Microtaint serves purely as a standalone abstract equation generator, capable of seamlessly feeding taint analysis engines or symbolic execution frameworks.

## Features

- **Bit-precise Taint Rules:** Stop relying on rough block-level taints. Microtaint evaluates partial register uses, bitwise operations, and flags dependencies strictly.
- **Fast & Stateless:** Pure functional rule generator. You pass instruction bytes and context; you get back mathematical ASTs (`LogicCircuit`).
- **Ghidra/angr P-Code Backend:** Robust and multi-architecture instruction lifting via [pypcode](https://github.com/angr/pypcode).

## Demo

The tool takes raw architecture bytestrings, lifts them, and maps the output back to your provided logical state (a list of tracked registers).
Check out the `demo.py` file.

## Development & Testing

```bash
# Run type checking
uv run mypy .

# Lint & Format
uv run ruff check .

# Run Tests
uv run pytest
```

## Understanding the Formulas

When you generate rules (as shown in the demo), you receive an abstract representation of how taints flow constraint-by-constraint.
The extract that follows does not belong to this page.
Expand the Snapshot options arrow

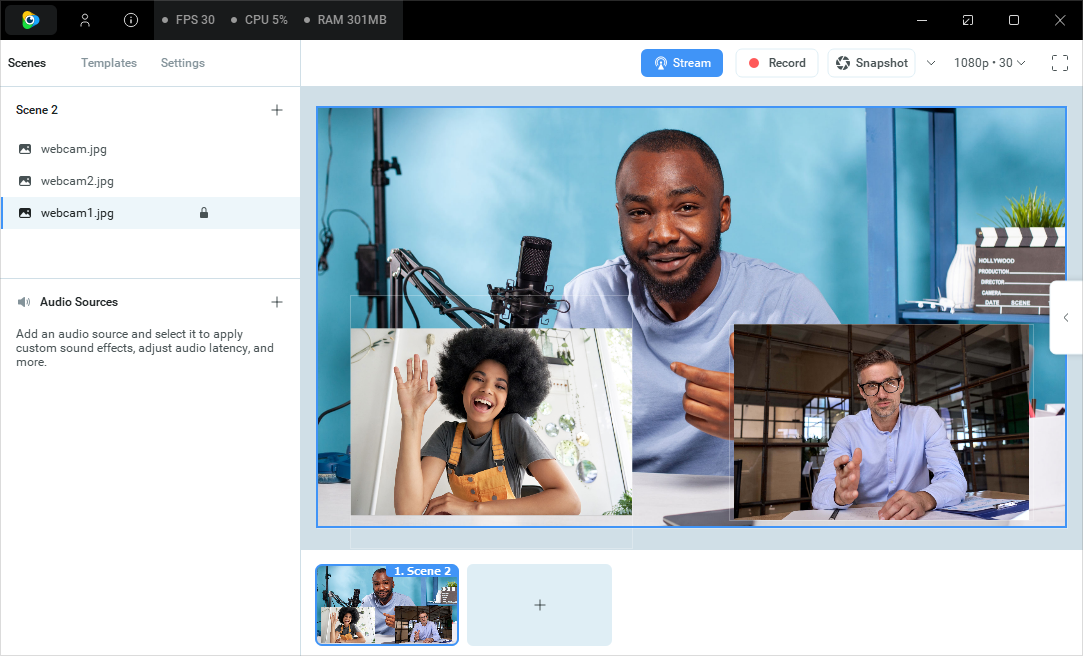931,63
An output formula looks like this:

```txt
((SimulateCell(instr=0x4801d8, out=RAX[63:0], RAX=(V_RAX[63:0] OR T_RAX[63:0]), RBX=(V_RBX[63:0] OR T_RBX[63:0])) XOR SimulateCell(instr=0x4801d8, out=RAX[63:0], RAX=(V_RAX[63:0] AND NOT(T_RAX[63:0])), RBX=(V_RBX[63:0] AND NOT(T_RBX[63:0])))) OR (T_RAX[63:0] OR T_RBX[63:0]))
```

Here's how to read the components:

- **`V_RAX[...]`**: Denotes the actual concrete runtime **Value** of the register `RAX` at specific bits.
- **`T_RAX[...]`**: Denotes the **Taint** label (boolean/bitmask array) of `RAX` at specific bits.
- **`SimulateCell(instr=0x..., out=REG, args...)`**: Defines a computational constraint wrapper. It acts as an evaluation node that simulates the target bits of the output (`out=REG`) when evaluated through exactly that instruction (`instr=0x...`). This bridges mathematical abstraction to real architectural execution semantics, feeding exactly into constraint solvers like Z3/Claripy.
- **`XOR` differential**: The formula often evaluates the `SimulateCell` twice—once with the taint labels masked in (`OR T_...`), and once with them masked out (`AND NOT(T_...)`). The `XOR` of these two simulations is a strict mathematical proof of whether those specific tainted bits modified the final output target. If the `XOR` is nonzero, the taint successfully propagated!